Samsung Electronics, el gigante tecnológico surcoreano, obtuvo un beneficio neto atribuido de 47,1 billones de wones (27.160 millones de euros) en el primer trimestre de 2026, lo que representa un aumento del 489% respecto al mismo periodo de 2025, es decir, casi seis veces más.
Impulsado por la fuerte demanda vinculada a la IA, el grupo con sede en Suwon ha logrado en solo los tres primeros meses de 2026 un beneficio un 6,3% superior a los 44,3 billones de wones (25.550 millones de euros) que Samsung registró en todo el ejercicio 2025.

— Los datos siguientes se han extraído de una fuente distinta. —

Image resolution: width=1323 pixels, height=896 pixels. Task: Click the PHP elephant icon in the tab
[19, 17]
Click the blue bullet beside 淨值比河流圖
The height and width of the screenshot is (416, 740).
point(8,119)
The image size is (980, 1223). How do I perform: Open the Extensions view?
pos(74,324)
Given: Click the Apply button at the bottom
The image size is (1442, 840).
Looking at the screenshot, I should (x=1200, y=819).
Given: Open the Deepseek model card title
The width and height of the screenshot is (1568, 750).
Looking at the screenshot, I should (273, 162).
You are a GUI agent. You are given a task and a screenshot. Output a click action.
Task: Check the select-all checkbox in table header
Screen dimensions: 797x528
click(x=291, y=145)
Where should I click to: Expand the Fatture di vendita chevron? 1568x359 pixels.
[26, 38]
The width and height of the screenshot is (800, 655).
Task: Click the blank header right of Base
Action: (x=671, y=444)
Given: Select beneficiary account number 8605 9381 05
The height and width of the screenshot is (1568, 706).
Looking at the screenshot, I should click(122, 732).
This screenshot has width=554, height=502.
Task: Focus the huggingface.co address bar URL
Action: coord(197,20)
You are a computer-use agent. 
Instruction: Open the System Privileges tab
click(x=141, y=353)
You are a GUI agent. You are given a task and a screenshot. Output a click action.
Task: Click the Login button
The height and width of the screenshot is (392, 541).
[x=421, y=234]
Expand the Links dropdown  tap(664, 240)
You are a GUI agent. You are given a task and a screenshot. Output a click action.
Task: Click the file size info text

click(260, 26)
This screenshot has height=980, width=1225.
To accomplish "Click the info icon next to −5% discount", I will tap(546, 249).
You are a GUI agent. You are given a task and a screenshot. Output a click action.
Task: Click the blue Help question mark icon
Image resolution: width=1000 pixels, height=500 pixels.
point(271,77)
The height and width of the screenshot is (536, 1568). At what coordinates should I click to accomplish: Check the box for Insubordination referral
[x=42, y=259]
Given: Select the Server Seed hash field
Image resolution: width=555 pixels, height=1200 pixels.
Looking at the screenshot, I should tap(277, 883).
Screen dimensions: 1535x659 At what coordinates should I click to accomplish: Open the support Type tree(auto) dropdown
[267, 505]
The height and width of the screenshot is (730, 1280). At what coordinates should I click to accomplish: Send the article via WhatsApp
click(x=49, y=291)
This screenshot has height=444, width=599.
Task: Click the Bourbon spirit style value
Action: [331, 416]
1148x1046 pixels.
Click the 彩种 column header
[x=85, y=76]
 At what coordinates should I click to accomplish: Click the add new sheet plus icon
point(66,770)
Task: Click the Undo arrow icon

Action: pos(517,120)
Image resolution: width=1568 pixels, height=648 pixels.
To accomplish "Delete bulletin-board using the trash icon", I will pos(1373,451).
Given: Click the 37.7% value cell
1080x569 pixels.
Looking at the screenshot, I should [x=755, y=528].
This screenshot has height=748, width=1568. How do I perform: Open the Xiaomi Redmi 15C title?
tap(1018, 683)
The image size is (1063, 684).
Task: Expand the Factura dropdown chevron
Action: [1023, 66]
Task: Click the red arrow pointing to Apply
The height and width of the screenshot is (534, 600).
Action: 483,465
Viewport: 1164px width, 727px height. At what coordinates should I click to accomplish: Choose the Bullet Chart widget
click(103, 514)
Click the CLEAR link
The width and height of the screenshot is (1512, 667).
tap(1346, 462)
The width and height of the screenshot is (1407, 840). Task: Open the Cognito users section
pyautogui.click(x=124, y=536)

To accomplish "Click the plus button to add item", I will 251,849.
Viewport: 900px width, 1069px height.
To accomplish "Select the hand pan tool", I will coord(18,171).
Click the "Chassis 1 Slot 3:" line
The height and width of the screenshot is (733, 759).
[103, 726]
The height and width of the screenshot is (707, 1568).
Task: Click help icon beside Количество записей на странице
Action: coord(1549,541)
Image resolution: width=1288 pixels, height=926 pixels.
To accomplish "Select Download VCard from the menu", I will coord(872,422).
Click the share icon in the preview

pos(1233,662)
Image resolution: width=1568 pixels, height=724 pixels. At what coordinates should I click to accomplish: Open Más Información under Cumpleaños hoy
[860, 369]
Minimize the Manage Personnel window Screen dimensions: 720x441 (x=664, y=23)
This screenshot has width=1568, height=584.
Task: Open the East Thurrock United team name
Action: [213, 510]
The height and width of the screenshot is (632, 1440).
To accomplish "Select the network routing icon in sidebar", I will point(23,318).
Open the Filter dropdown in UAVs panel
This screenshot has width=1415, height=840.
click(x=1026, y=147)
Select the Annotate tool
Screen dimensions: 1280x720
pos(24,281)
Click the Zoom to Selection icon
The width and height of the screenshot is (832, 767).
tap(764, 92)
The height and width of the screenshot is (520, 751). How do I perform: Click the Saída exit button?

Entre enero y marzo, el beneficio operativo marcó un máximo histórico al situarse en 57,2 billones de wones (32.980 millones de euros), ocho veces más que un año antes, mientras que la facturación ascendió a 133,9 billones de wones (77.210 millones de euros), lo que supone un incremento interanual del 69,3%.
La división de electrónica de consumo y comunicaciones móviles (DX) generó 52,7 billones de wones (30.390 millones de euros), un 2% más, y el negocio de memorias (DS) ingresó 81,7 billones de wones (47.110 millones de euros), un 225% más.
Por su parte, las actividades de SDC y la unidad de conectividad para vehículos y audio (Harman) aportaron a la multinacional 6,7 billones de wones (3.860 millones de euros) y 3,8 billones de wones (2.190 millones de euros), con avances del 14% y del 12%, respectivamente.
La rentabilidad financiera (ROE) del primer trimestre se disparó hasta el 41%, frente al 8% de hace un año y al 19% anotado en el último trimestre de 2025, mientras que el margen sobre el resultado bruto de explotación (Ebitda) mejoró hasta el 51%, frente al 22% del mismo periodo del año anterior y al 33% con el que cerró 2025.
Para el segundo trimestre de 2026, Samsung espera que la demanda en el negocio de memoria continúe siendo robusta apoyada en la expansión de la infraestructura de IA y, de cara a la segunda mitad del ejercicio, prevé que la demanda de memoria para servidores siga fuerte y que la IA con agentes impulse aún más el crecimiento del mercado.